La Cop28 dovrebbe anche rappresentare la pietra tombale del negazionismo climatico (visto che tutto il mondo ha riconosciuto la necessità dell’uscita dai combustibili fossili) e dello “scaricabarile” sui Paesi emergenti della responsabilità della crisi climatica. Infatti, con la creazione del Fondo Loss and damage, alimentato dai Paesi industrializzati e destinato a programmi di aiuto a quelli più poveri, maggiormente colpiti dalla crisi climatica, i primi (compresa l’Italia) hanno riconosciuto la loro responsabilità storica di tale fenomeno, al di là del fatto che oggi una quota significativa di emissioni sia dovuta ai Paesi emergenti come la Ci-na, l’India e il Brasile. Quindi, chi sostiene che i combustibili fossili non siano la causa del cambiamento climatico o che l’impegno a ridurre le emissioni in Europa vada condizionato ad analoghi impegni del resto del mondo ora dovrebbe inventarsi altri argomenti per opporsi alla transizione ecologica. Tutto bene, dunque? Purtroppo, no. La dichiarazione conclusiva di Cop28 lascia tanti margini d’incertezza sulle traiettorie dei grandi Paesi verso la decarbonizzazione. Inoltre, non si tratta di impegni vincolanti e su alcuni temi il testo è un esercizio di equilibrismo diplomatico. Quindi, molto lavoro resta da fare e prima si farà meglio sarà per tutti. E l’Italia cosa dovrebbe fare? Molto, e anche velocemente, visti i ritardi accumulati sulla transizione ecologica.
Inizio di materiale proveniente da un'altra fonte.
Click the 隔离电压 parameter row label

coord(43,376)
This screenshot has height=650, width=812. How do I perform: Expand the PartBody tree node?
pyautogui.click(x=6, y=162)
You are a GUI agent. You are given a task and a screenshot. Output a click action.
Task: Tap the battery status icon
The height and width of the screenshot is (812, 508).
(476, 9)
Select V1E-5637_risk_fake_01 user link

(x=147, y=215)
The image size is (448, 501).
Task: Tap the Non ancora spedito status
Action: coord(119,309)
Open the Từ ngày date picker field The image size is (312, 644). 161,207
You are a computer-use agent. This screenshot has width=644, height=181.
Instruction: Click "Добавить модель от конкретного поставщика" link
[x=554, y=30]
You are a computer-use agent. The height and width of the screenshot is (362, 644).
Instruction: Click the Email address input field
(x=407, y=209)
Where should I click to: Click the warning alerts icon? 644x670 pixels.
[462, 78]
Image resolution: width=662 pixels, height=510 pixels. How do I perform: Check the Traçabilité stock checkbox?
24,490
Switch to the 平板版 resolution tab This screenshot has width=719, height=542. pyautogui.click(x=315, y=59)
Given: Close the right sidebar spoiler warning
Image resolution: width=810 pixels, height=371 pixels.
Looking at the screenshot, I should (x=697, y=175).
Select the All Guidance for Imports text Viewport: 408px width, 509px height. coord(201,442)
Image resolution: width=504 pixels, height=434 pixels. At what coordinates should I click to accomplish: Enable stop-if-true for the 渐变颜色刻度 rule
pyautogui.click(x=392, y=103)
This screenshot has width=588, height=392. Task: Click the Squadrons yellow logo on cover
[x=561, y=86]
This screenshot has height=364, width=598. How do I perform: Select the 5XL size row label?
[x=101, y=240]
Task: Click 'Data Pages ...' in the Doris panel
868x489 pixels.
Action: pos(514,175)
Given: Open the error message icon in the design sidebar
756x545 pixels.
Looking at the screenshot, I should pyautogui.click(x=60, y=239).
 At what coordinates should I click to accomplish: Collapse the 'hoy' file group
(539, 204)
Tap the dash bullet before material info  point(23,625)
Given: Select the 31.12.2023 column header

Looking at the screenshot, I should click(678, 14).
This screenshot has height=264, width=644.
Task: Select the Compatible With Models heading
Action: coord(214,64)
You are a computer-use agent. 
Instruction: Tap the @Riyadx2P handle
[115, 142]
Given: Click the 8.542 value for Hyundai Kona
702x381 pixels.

I recenti Rapporti dell’Alleanza italiana per lo sviluppo sostenibile (disponibili sul sito www.asvis.it) illustrano tali ritardi e le proposte per colmarli nell’ottica complessiva dell’Agenda 2030 per lo sviluppo sostenibile, ma ci sono tre punti sui quali il Governo e il Parlamento dovrebbero rapidamente “mettere la testa”. Approvare una legge per il clima, come fatto dagli altri grandi Paesi europei, che, tra l’altro, sancisca l’obiettivo di neutralità climatica entro il 2050, fissi obiettivi intermedi per i diversi comparti economici e istituisca un Consiglio scientifico che assista la politica nella predisposizione degli interventi e monitori i risultati ottenuti. Rendere più ambizioso il Piano Nazionale Integrato Energia- Clima predisposto dal Governo a giugno, un testo debole e incapace di consentire all’Italia di centrare gli obiettivi energetici e climatici ad essa affidata dalla legislazione europea. Predisporre entro marzo 2024 il Piano di accelerazione per il conseguimento dell’Agenda 2030 che il Governo, a metà settembre, si è impegnato a definire in sede Onu. Il Piano deve affrontare con chiarezza il tema della transizione ecologica “giusta”, così da consentire al nostro Paese di sfruttare tale processo per aumentare l’occupazione, ridurre la povertà energetica e le disuguaglianze. L’esortazione apostolica Laudate Deum di papa Francesco chiede a tutti di moltiplicare gli sforzi per trasformare il nostro mondo nel senso dell’ecologia integrale. Invece che parlare di presunte contrapposizioni tra “approccio ideologico” e “pragmatismo”, la politica e la società italiana dovrebbero ascoltare il Papa e accelerare al massimo l’impegno per la transizione ecologica, anche per evitare quelle 52.000 morti premature che annualmente l’Italia registra a causa di malattie legate all’inquinamento, un’ingiustizia inaccettabile di cui nessuno apparentemente si assume la responsabilità.